Africa may not have the densest population; nonetheless, it is the continent with the most HIV-afflicted occupants. Lesotho, a small country in Africa, currently has the highest HIV prevalence in Africa and second in the world with 340,000 infected habitants. From mountain ranges to river valleys, the division of regions causes the country to face issues regarding giving access to healthcare in every village. Women experiencing exposure to HIV/AIDS in Lesotho, which endangers health and safety. Moreover, they can pass it on to their offspring while pregnant. Phelisanang Bophelong, a South African initiative, works in “improving young people’s access to HIV friendly services to engage in sexual health and working with prison inmates to ensure they have access to HIV prevention and care services.”
Healthcare in Lesotho
Lesotho, a developing nation in the south of Africa, has seen improvements in the health sector. Nonetheless, some civilians do not receive healthcare services. Rural areas are most affected because of the lack of infrastructure, such as roads between villages. The public sector has compromised to expand the healthcare sector to reach the rural population.

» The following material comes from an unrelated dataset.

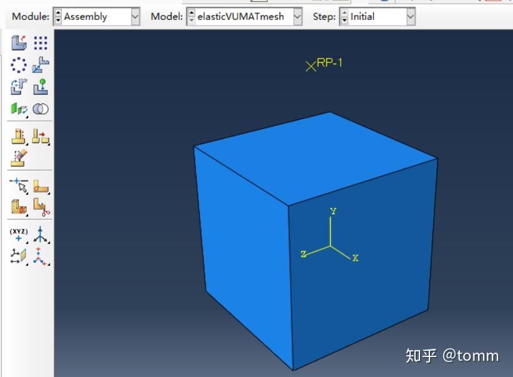513x377 pixels.
Task: Click the RP-1 reference point
Action: (x=309, y=64)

Between the 2000s-2010, Lesotho reported having 62 nurses and five doctors per 100,000 habitants. In 2011, the government built new hospitals, and more doctors joined the workforce. Lesotho sees a bright future ahead of it with the support of NGOs like Phelisanang Bophelong and an emergency relief plan on behalf of the United States.
Rural Health Initiatives
HIV/AIDS in Lesotho has become an alarming problem, yet the government has relentlessly increased human resources. Other countries have contributed to emergency relief aid, such as the United States through UNAIDS, which aims to help test citizens and provide antiretroviral therapy. Currently, the mission has covered 81% of the communities across Lesotho.
In 2006, Lesotho’s government launched a healthcare program in rural areas that served 90,000 people. The Ministry of Health launched a new program that involves testing and counseling. It introduced mobile clinics to rural areas which have shown positive results.
Phelisanang Bophelong in Lesotho
In Lesotho, about 23.6% of people between the ages of 15 and 24 currently have HIV. A big problem in countries such as Lesotho is the lack of information about sexual health. Phelisanang Bophelong works to encourage young people to become aware of HIV and its effects. Phelisanang Bophelong is motivating the young population to prevent HIV. It is also incentivizing prison inmates to access care services to prevent the spread of HIV/AIDS. The NGO managed to diagnose and provide treatment to 200 people with HIV while raising awareness. It has also helped 6,113 young individuals reach out to healthcare services.
While there is always room for improvement, the situation surrounding HIV/AIDS in Lesotho has exponentially improved. NGOs such as Phelisanang Bophelong have promoted sexual health in young adults. This incentive has led to millions of citizens receiving testing for HIV/AIDS while preventing the expansion of it in the country. Meanwhile, relief aid from the United States has prevented illnesses, malnutrition and death in Lesotho. Additionally, the implementation of mobile clinics has given people medical access in harder-to-reach areas.